Document excerpt -
* start *

This is exactly what I’ve been waiting for. Thanks for working this out!

1 Like

In my latest revision I’m doing that as I do agree that it saves quite some visual clutter for the most common cases.

I’ve also changed the rule with the double underscore, because I think it didn’t communicate well that there was a special line in the pipeline that shoudn’t affect the result.

Now there is a @! fake-macro that when prefacing a line disables the auto-first-arg insertion and also takes the line out of the pipeline. The _ still works. So one can write the upper example like this, note the inserted display command. I find things like that very useful for debugging, your mileage may vary :wink:

result = @_ df begin
    filter(r -> r.trial_type === "looped-audio-image-form", _)
    select([:subject, :checkboxes])
    groupby([:subject, :checkboxes])
    combine(:checkboxes => ByRow(extract_checkboxes) => AsTable)
    @! display(first(_, 5)) # have a peek at the first 5 rows here for debugging
    select(Not(:checkboxes))
    flatten([:group, :image, :checked])
    groupby([:group, :image])
    combine(:checked => sum)
    sort([:group, order(:checked_sum, rev = true)])
    groupby(:group)
end

The nice side effect is that one is forced to @! mark every line where one is not using the replacement mechanism, either implicit first argument or explicit with _. That means there is less danger of sticking a line in there that influences the result unexpectedly.

3 Likes

I was sure I had seen something like this already, and actually Lazy.jl had the @_ macro. It looks like it was introduced here. I’m not completely sure why it was removed (maybe it had issues with the all-underscore identifier used as rvalue deprecation), but I’m glad it came back in PipelessPipes.

Registered it now, and updated the first post to reflect that

1 Like

Nice! With the addition of implicit-first-argument piping, I think this implements all the features that I want in a piping macro. I argued for something similar in DataFramesMeta.

This is slightly off-topic, but when I do use Pipe.jl or Hose.jl, I like to write the pipes like this:

using DataFrames.jl
using Hose.jl

df = DataFrame(a = repeat(1:5, outer = 20),
               b = repeat(["a", "b", "c", "d"], inner = 25),
               x = repeat(1:20, inner = 5))

out = @hose (
    df
    |> @transform(y = 10 * :x)
    |> @where(:a .> 2)
    |> @by(:b, meanX = mean(:x), meanY = mean(:y))
    |> @orderby(:meanX)
    |> @select(:meanX, :meanY, var = :b)
)

* end *

Data -
* start *

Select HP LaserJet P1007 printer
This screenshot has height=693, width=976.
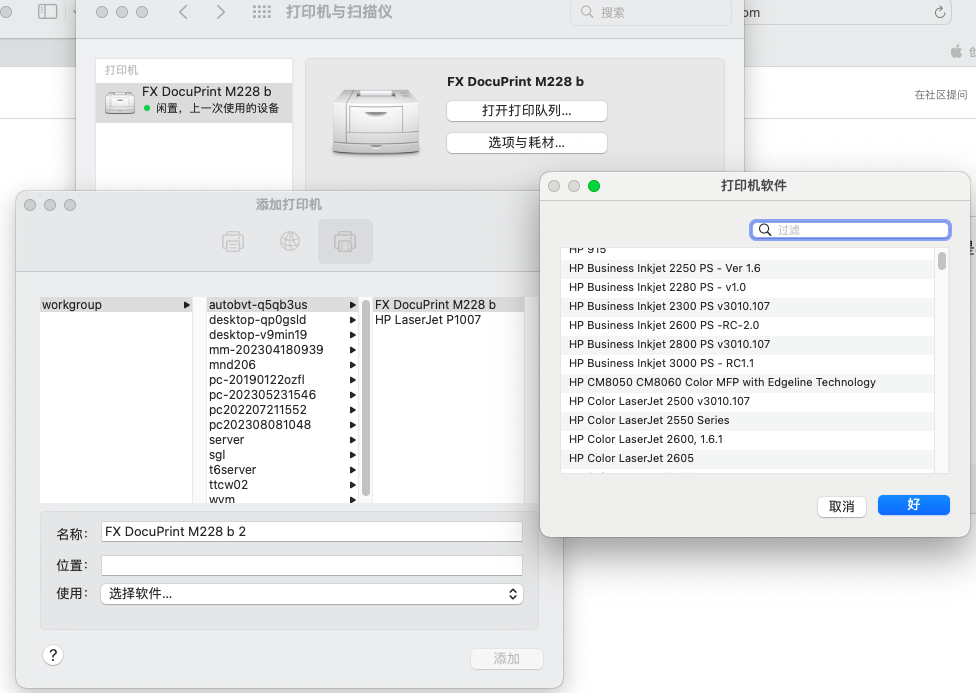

* end *

Requests -
[1] Answer these questions about the forum thread on the Julia piping macro:
(a) What fake-macro, placed at the start of a line, disables auto-first-arg insertion and takes that line out of the pipeline?
(b) Which package, according to the thread, had the @_ macro earlier?
(c) In which package did one participant argue for something similar?
[2] From the piping-macro thread, extract the passage between "Now there is" and "combine(:checked => sum)", inclusive.

Answers -
[1]
(a) @!
(b) Lazy.jl
(c) DataFramesMeta

[2]
Now there is a @! fake-macro that when prefacing a line disables the auto-first-arg insertion and also takes the line out of the pipeline. The _ still works. So one can write the upper example like this, note the inserted display command. I find things like that very useful for debugging, your mileage may vary :wink:

result = @_ df begin
    filter(r -> r.trial_type === "looped-audio-image-form", _)
    select([:subject, :checkboxes])
    groupby([:subject, :checkboxes])
    combine(:checkboxes => ByRow(extract_checkboxes) => AsTable)
    @! display(first(_, 5)) # have a peek at the first 5 rows here for debugging
    select(Not(:checkboxes))
    flatten([:group, :image, :checked])
    groupby([:group, :image])
    combine(:checked => sum)